Le drame congolais: une succession d’occasions manquées

Le drame congolais procède d’une série d’occasions politiques et historiques manquées depuis novembre 1958. À chaque fois, les grands tournants de la vie nationale s’opèrent sans une raison apparente. En réalité, ils sont inspirés par les lobbies de violence, d’instabilité et d’exclusion qui agissent dans l’obscurité ou au grand jour pour influer sur la gestion du pouvoir d’État.

1.Le Président Fulbert Youlou (abbé de vocation et profession) se sert d’une majorité parlementaire obtenue à l’issue d’un découpage électoral inique pour abolir, le 10 avril 1963, un système démocratique en vigueur au Congo.

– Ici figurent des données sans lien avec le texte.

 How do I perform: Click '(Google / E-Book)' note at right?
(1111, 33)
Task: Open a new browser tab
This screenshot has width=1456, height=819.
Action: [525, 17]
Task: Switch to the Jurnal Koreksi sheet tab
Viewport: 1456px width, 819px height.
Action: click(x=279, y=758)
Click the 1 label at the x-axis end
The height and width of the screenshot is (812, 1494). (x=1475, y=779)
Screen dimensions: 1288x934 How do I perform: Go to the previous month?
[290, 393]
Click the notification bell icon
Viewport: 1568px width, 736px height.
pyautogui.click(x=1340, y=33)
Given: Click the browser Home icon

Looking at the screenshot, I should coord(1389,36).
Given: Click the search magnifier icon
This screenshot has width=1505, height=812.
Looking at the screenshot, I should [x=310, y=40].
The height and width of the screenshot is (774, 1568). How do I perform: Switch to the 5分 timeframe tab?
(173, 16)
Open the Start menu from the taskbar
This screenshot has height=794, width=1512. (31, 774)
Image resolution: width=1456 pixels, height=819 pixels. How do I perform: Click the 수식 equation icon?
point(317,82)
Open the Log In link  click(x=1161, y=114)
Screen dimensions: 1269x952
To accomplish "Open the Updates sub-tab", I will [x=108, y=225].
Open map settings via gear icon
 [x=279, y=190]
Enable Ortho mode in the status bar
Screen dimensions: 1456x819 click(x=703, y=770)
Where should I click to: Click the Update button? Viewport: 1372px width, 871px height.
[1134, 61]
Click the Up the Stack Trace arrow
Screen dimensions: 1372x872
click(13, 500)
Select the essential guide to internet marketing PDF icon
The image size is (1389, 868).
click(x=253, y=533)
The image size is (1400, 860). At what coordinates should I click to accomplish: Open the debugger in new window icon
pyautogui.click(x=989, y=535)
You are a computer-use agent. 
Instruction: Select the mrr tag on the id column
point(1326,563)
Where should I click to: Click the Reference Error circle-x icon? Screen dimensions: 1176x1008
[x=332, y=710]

Au lieu de consolider la jeune expérience démocratique, le Président Fulbert Youlou s’engage, sans raison apparente, à fusionner les trois formations politiques existantes: MSA, UDDIA-RDA, PPC. Il installe ainsi le pays dans la voie d’un parti unique de droite, à l’instar du régime du Président Houphouët Boigny, dans un contexte international de rivalité des blocs gauche/droite. Pourtant, malgré les crises politiques de 1957, 1958 et 1959 imputables, en grande partie, au tempérament obstiné de l’abbé, les institutions nationales ont fonctionné en privilégiant le dialogue politique consolidé par la formation des gouvernements d’union nationale. Il est destitué en 1963 par un mouvement populaire sous l’impulsion des syndicalistes, des jeunesses protestante, catholique, ouvrière, estudiantine et scolaire. Le bilan de ce soulèvement des populations de Brazzaville est de trois morts (martyrs de la révolution). Mais aucun parti politique existant ne parvient à survivre après la chute du régime de l’abbé; au contraire, le pays opte pour une formule de parti unique de gauche.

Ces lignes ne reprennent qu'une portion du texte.